Grants We Funded
In 2019, The Plastic Surgery Foundation (The PSF) awarded 33 investigator-initiated projects and allocated $891,274 to support the newest, clinically relevant research in plastic surgery.
The American Society of Plastic Surgeons/PSF leadership is committed to continuing to provide high levels of investigator-initiated research support to ensure that plastic surgeons have the needed research resources to be pioneers and innovators in advancing the practice of medicine.
Search The PSF database to have easy access to full-text grant abstracts from past PSF-funded research projects 2003 to present. All abstracts are the work of the Principal Investigators and were retrieved from their PSF grant applications. Several different filters may be applied to locate abstracts specific to a particular focus area, or PSF funding mechanism.

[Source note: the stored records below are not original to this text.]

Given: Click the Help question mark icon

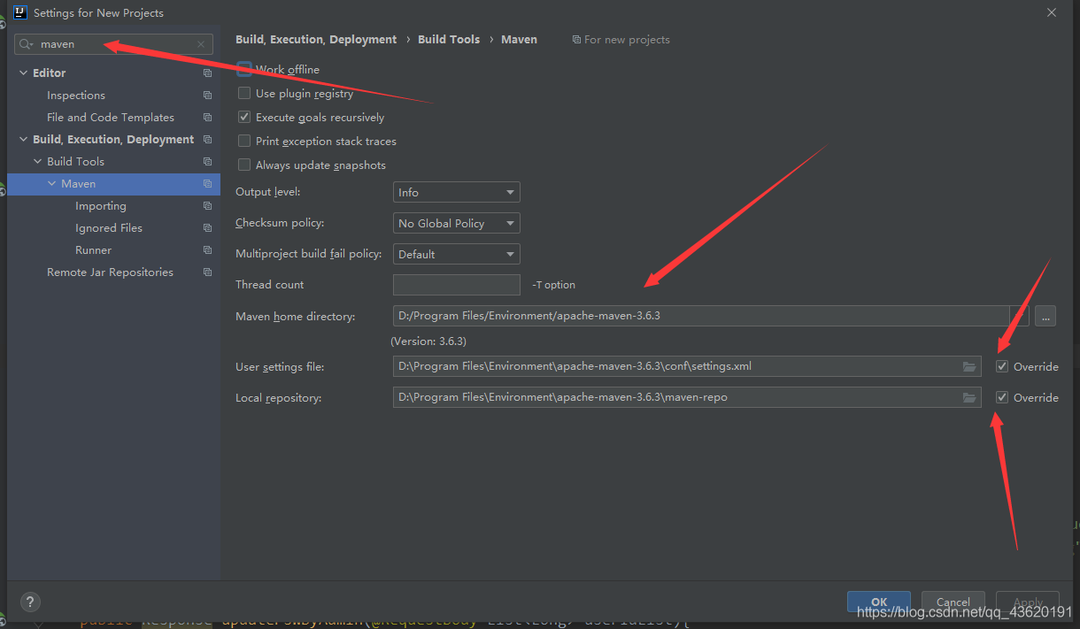Looking at the screenshot, I should pos(29,602).
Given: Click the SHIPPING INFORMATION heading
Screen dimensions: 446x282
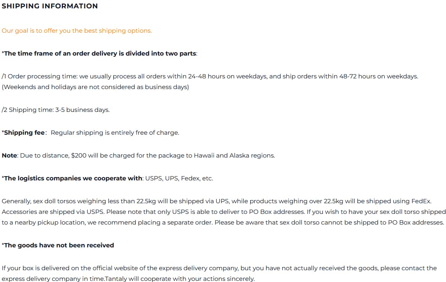Looking at the screenshot, I should tap(50, 6).
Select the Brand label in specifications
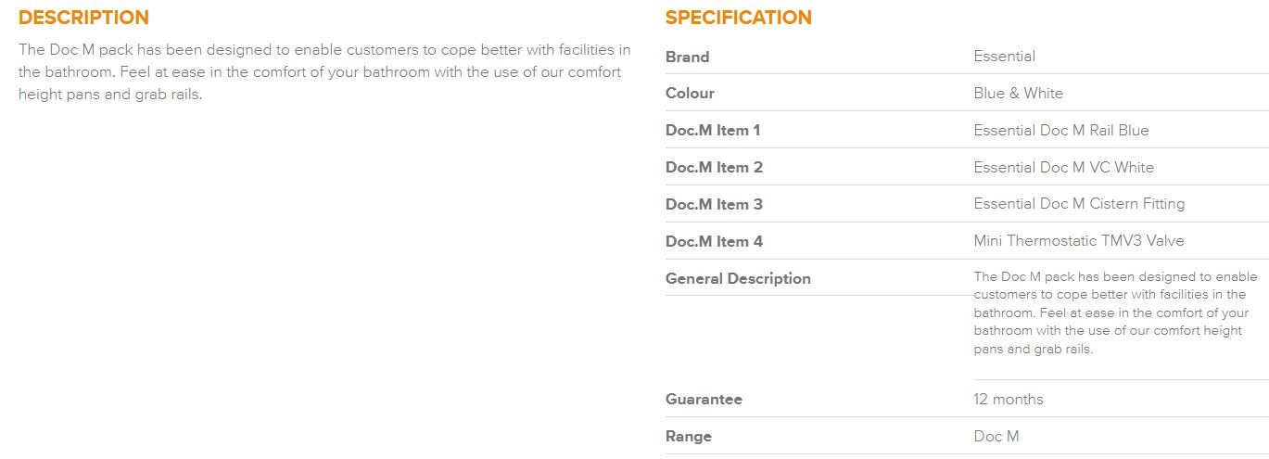 click(687, 57)
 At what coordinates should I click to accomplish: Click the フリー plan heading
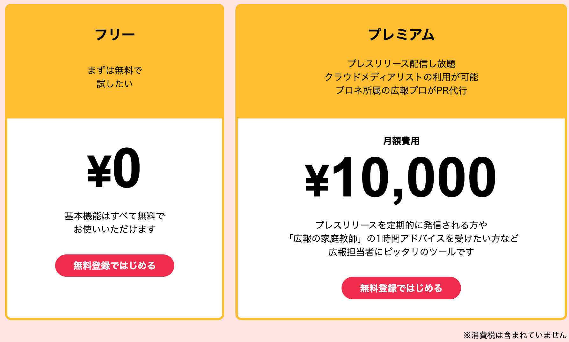[x=115, y=34]
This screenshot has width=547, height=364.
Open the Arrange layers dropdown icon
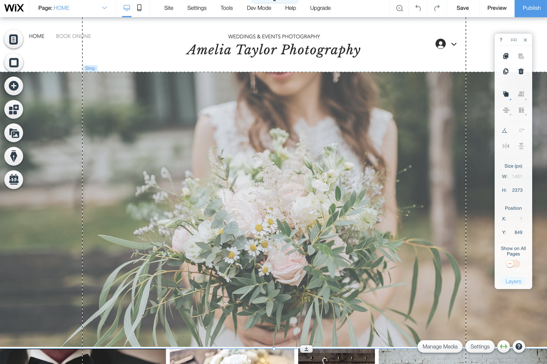(x=506, y=94)
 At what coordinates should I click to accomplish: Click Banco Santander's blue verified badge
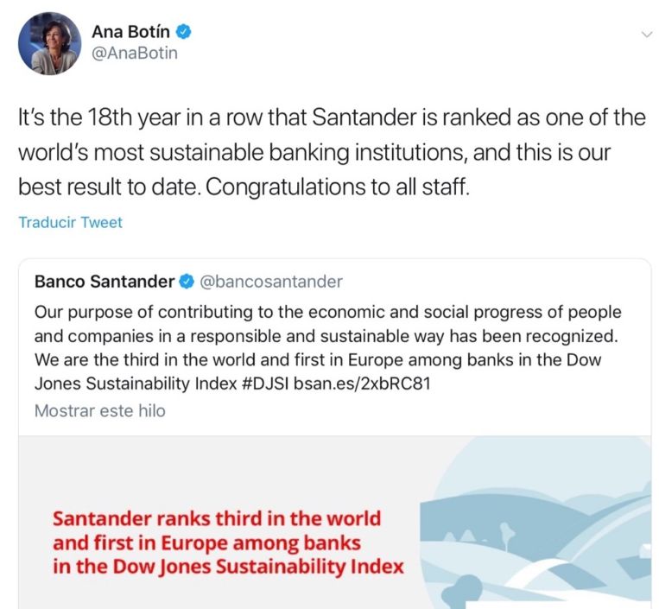tap(187, 282)

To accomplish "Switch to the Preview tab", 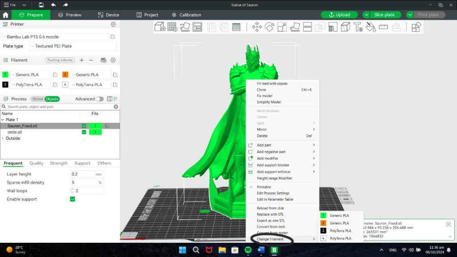I will pyautogui.click(x=70, y=15).
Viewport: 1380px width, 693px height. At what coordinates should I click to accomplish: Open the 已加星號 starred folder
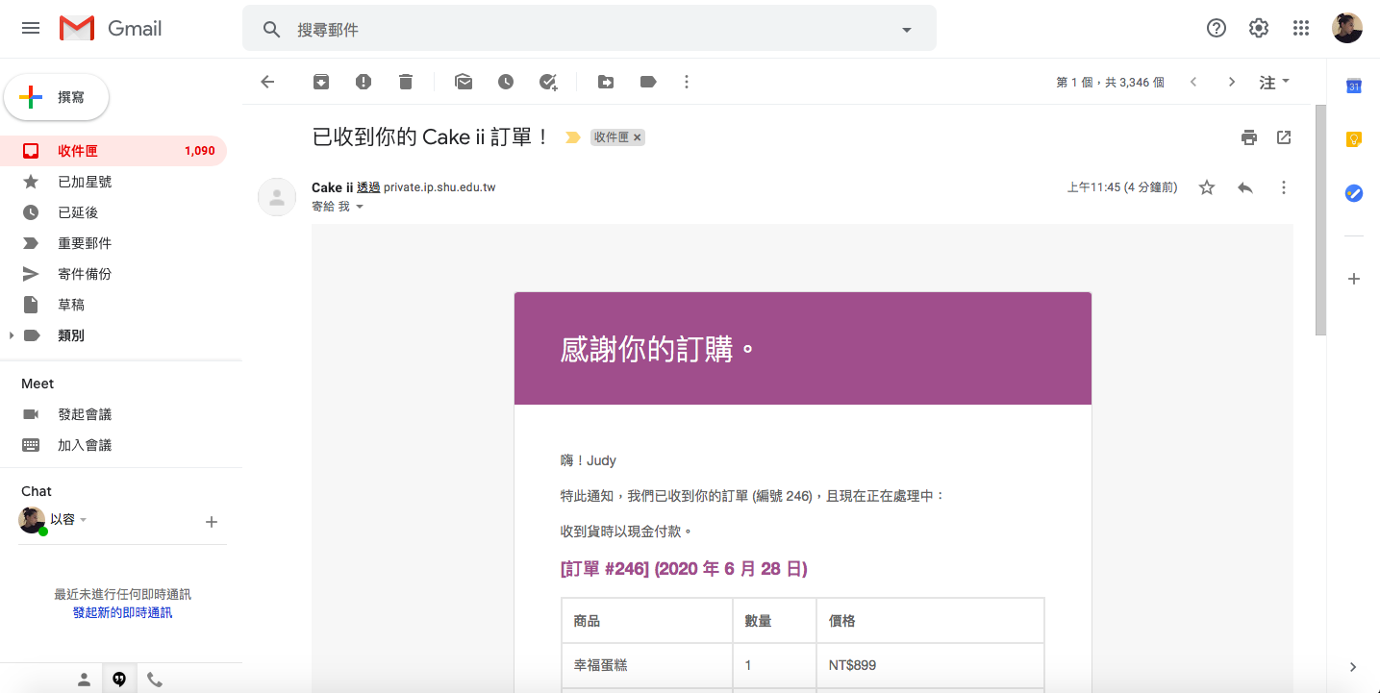click(x=85, y=182)
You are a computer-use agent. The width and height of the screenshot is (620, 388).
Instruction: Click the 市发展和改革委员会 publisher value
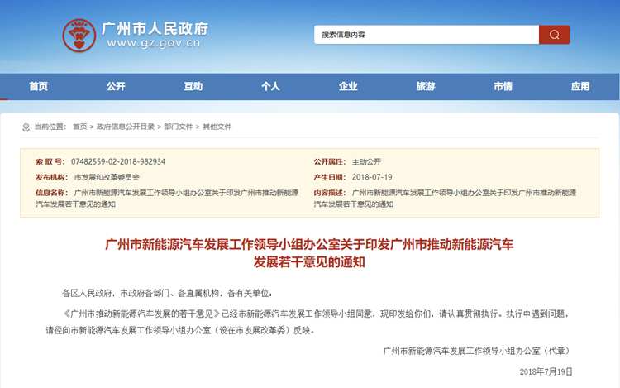click(x=107, y=177)
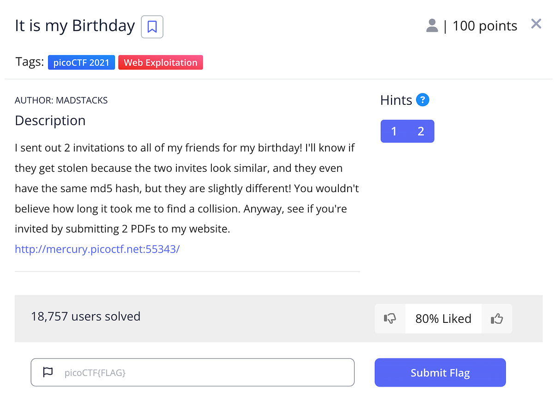The width and height of the screenshot is (554, 412).
Task: Click the Description heading
Action: pyautogui.click(x=50, y=121)
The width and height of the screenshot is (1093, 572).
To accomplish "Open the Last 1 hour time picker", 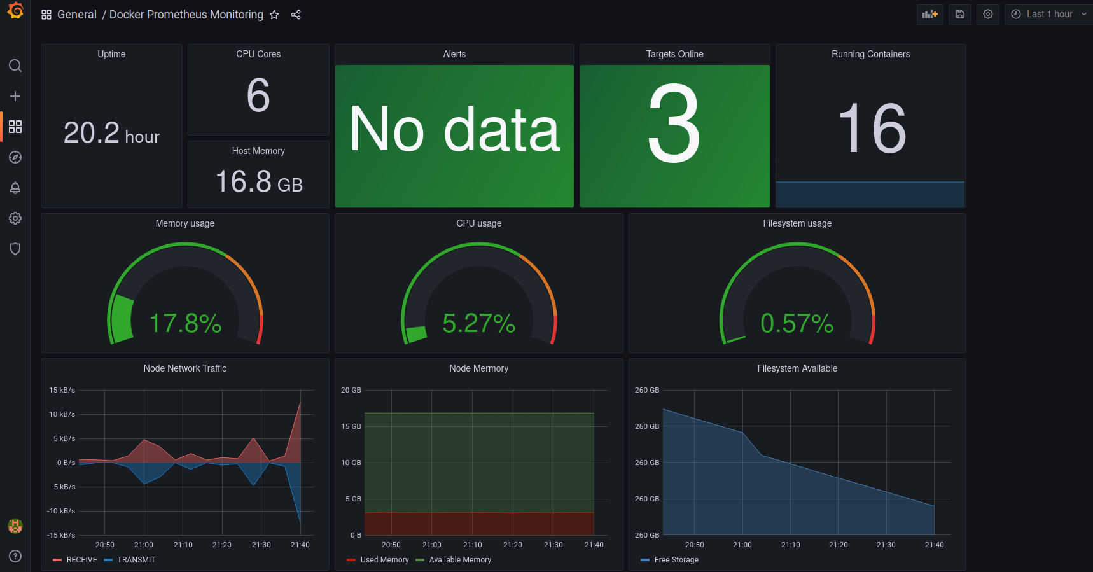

Neural Stem Cells Improve Muscle Preservation Following Devervation
Massachusetts General Hospital
Obstetric brachial plexus palsies are devastating birth injuries with an incidence of 0.5-2.5 per 1000 live births. Twenty to twenty-five percent suffer permanent impairment of the affected limb, resulting in functional paralysis, sensory deficits, as well as deep psychological scars. Treatments continue to be complex, requiring a multidisciplinary approach and often several operative interventions. Nevertheless, prognoses remain very poor in the more severe cases, emphasizing the importance of research in this field. The requirements for functional recovery are (1) that the regenerating axons make functional connections with their original muscle cells and (2) the restoration of the number and size of the motor units in those muscles. A motor unit is a single motor neuron and the group of muscle fibers innervated by it. Chronic muscle atrophy and fibrosis is a problem in situations where there is a prolonged delay of nerve regeneration, since nerves only regenerate at a rate of 1 mm/day. Brachial plexus injuries therefore are at significant risk of progressive, irreversible atrophy of the denervated target muscles. Therefore, to prevent denervation atrophy, we propose that transplanting embryonic stem (ES) cell derived motor neurons (MNs) into denervated muscles can provide trophic support to the muscle by forming neo-neuromuscular junctions and up-regulating specific growth factors until the original nerve fibers regenerate to restore and maximize functional recovery. Preliminary studies in rodent models have shown that at day 7, transplanted motor neurons remain viable in vivo in denervated muscle and are able to maintain muscle mass, consistent with the concept of preventing denervation atrophy (Plast Reconstr Surg, in press). Using a GFPIHB9+ mouse embryonic stem cell line (Cell, 2002), this study will further investigate the potential of ES cell derived MN transplantation. These cells express Green Fluorescent Protein, which auto-fluoresces, when fully differentiated into post-mitotic MNs, thereby allowing us to monitor them both in vitro and in vivo.